Genet Sel Evol. 2025 Mar 28;57(1):16. doi: 10.1186/s12711-025-00962-6.
Whole genome sequencing (WGS), despite its advantages, is yet to replace methods for genotyping single nucleotide variants (SNVs) such as SNP arrays and targeted genotyping assays. Structural variants (SVs) have larger effects on traits than SNVs, but are more challenging to accurately genotype. Using low-coverage WGS with genotype imputation offers a cost-effective strategy to achieve genome-wide variant coverage, but is yet to be tested for SVs.
Here, we investigate combined SNV and SV imputation with low-coverage WGS data in Atlantic salmon (Salmo salar). As the reference panel, we used genotypes for high-confidence SVs and SNVs for n = 365 wild individuals sampled from diverse populations. We also generated 15 × WGS data (n = 20 samples) for a commercial population external to the reference panel, and called SVs and SNVs with gold-standard approaches. An imputation method selected for its established performance using low-coverage sequencing data (GLIMPSE) was tested at WGS depths of 1 × , 2 × , 3 × , and 4 × for samples within and external to the reference panel.
SNVs were imputed with high accuracy and recall across all WGS depths, including for samples out-with the reference panel. For SVs, we compared imputation based purely on linkage disequilibrium (LD) with SNVs, to that supplemented with SV genotype likelihoods (GLs) from low-coverage WGS. Including SV GLs increased imputation accuracy, but as a trade-off with recall, requiring 3-4 × depth for best performance. Combining strategies allowed us to capture 84% of the reference panel deletions with 87% accuracy at 1 × depth. We also show that SV length affects imputation performance, with provision of SV GLs greatly enhancing accuracy for the longest SVs in the dataset.

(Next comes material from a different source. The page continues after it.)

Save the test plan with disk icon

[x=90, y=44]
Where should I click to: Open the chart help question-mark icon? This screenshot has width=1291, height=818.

This study highlights the promise of reference panel imputation using low-coverage WGS, including novel opportunities to enhance the resolution of genome-wide association studies by capturing SVs.

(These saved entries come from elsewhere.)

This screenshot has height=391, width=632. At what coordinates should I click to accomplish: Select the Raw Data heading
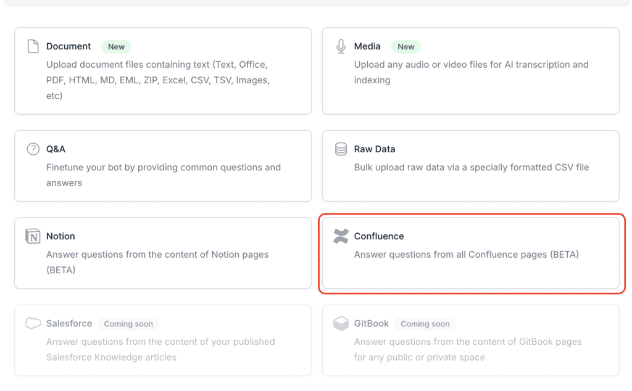coord(374,149)
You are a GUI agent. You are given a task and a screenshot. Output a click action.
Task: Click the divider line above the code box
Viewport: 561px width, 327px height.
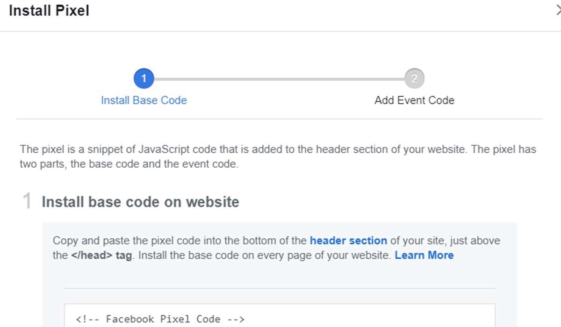tap(279, 288)
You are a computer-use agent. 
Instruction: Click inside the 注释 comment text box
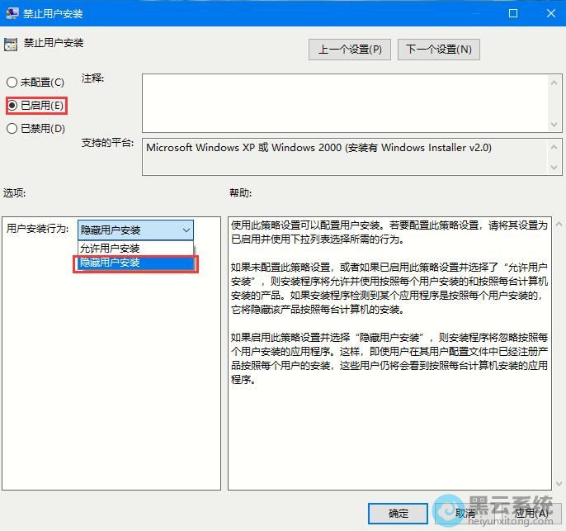tap(342, 102)
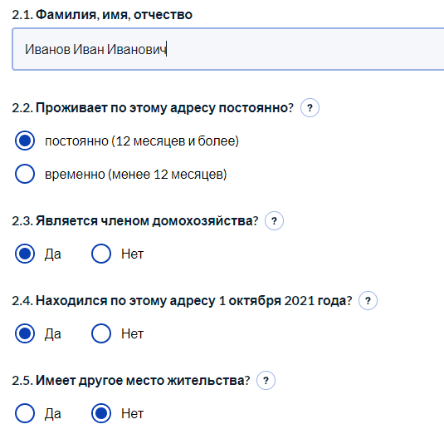This screenshot has height=444, width=444.
Task: Click the 'временно (менее 12 месяцев)' label text
Action: click(136, 175)
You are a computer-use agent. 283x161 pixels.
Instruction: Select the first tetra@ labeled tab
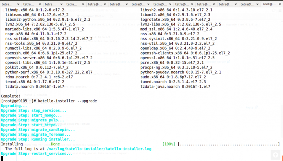point(95,4)
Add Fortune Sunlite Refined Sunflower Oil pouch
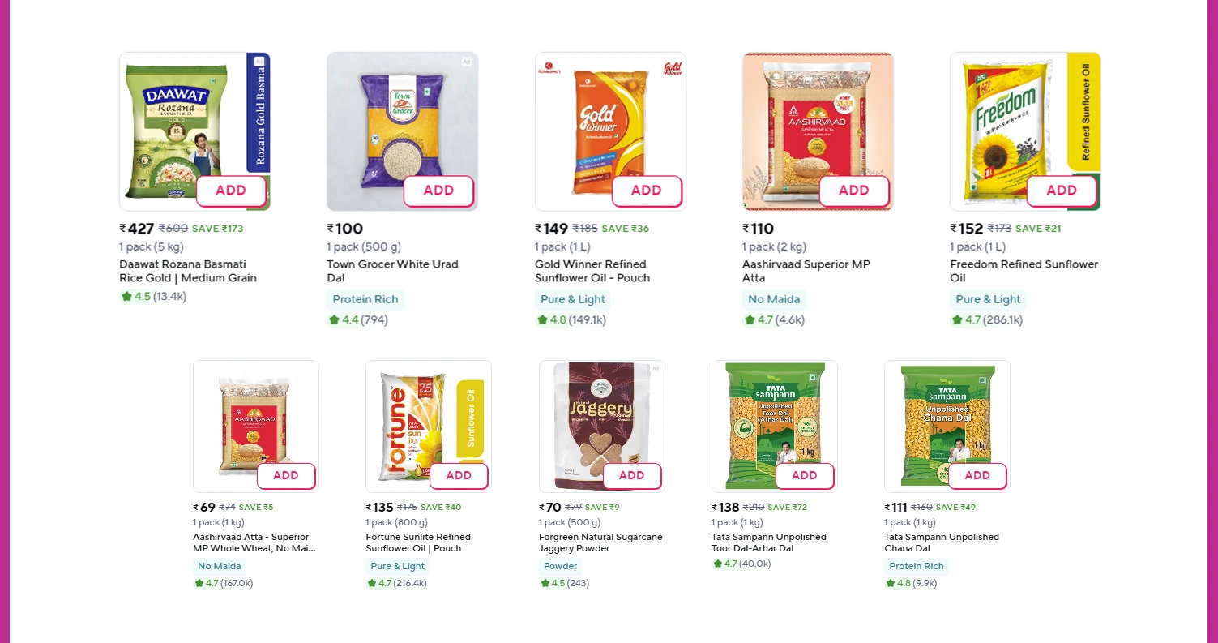The width and height of the screenshot is (1218, 643). tap(459, 476)
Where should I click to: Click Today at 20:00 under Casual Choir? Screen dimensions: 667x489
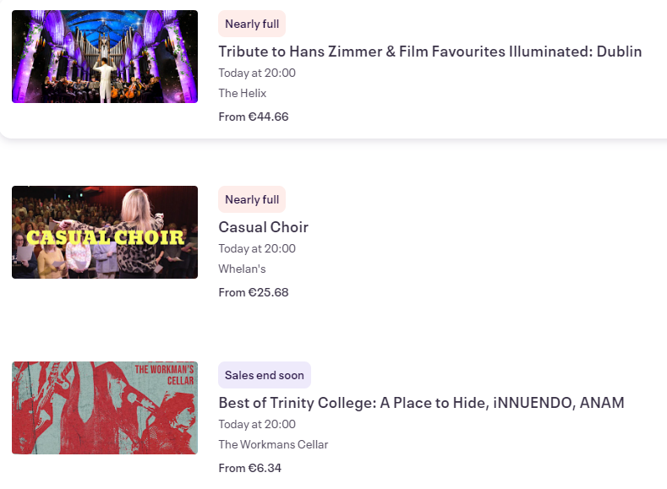[257, 248]
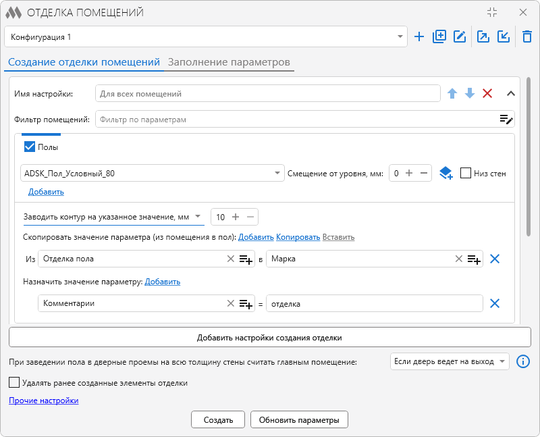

全基因组测序(WGS)尽管具有诸多优势,但尚未取代单核苷酸变异(SNV)基因分型方法,如SNP阵列和靶向基因分型检测。结构变异(SV)对性状的影响比SNV更大,但准确进行基因分型更具挑战性。使用低覆盖度WGS结合基因型填充提供了一种经济高效的策略来实现全基因组变异覆盖,但尚未针对SV进行测试。
在此,我们研究了大西洋鲑(Salmo salar)低覆盖度WGS数据中SNV和SV的联合填充。作为参考面板,我们使用了从不同种群中采样的n = 365个野生个体的高可信度SV和SNV的基因型。我们还为参考面板之外的一个商业种群生成了15×WGS数据(n = 20个样本),并使用金标准方法对SV和SNV进行了分型。选择一种因其在低覆盖度测序数据中已确立的性能而被采用的填充方法(GLIMPSE),在1×、2×、3×和4×的WGS深度下,对参考面板内外的样本进行测试。
在所有WGS深度下,包括参考面板之外的样本,SNV的填充都具有高精度和召回率。对于SV,我们将仅基于与SNV的连锁不平衡(LD)的填充与补充了低覆盖度WGS的SV基因型似然性(GL)的填充进行了比较。纳入SV GL提高了填充准确性,但作为召回率的权衡,最佳性能需要3 - 4×深度。组合策略使我们能够在1×深度下以87%的准确率捕获参考面板中84%的缺失。我们还表明,SV长度会影响填充性能,提供SV GL极大地提高了数据集中最长SV的准确性。
本研究突出了使用低覆盖度WGS进行参考面板填充的前景,包括通过捕获SV增强全基因组关联研究分辨率的新机会。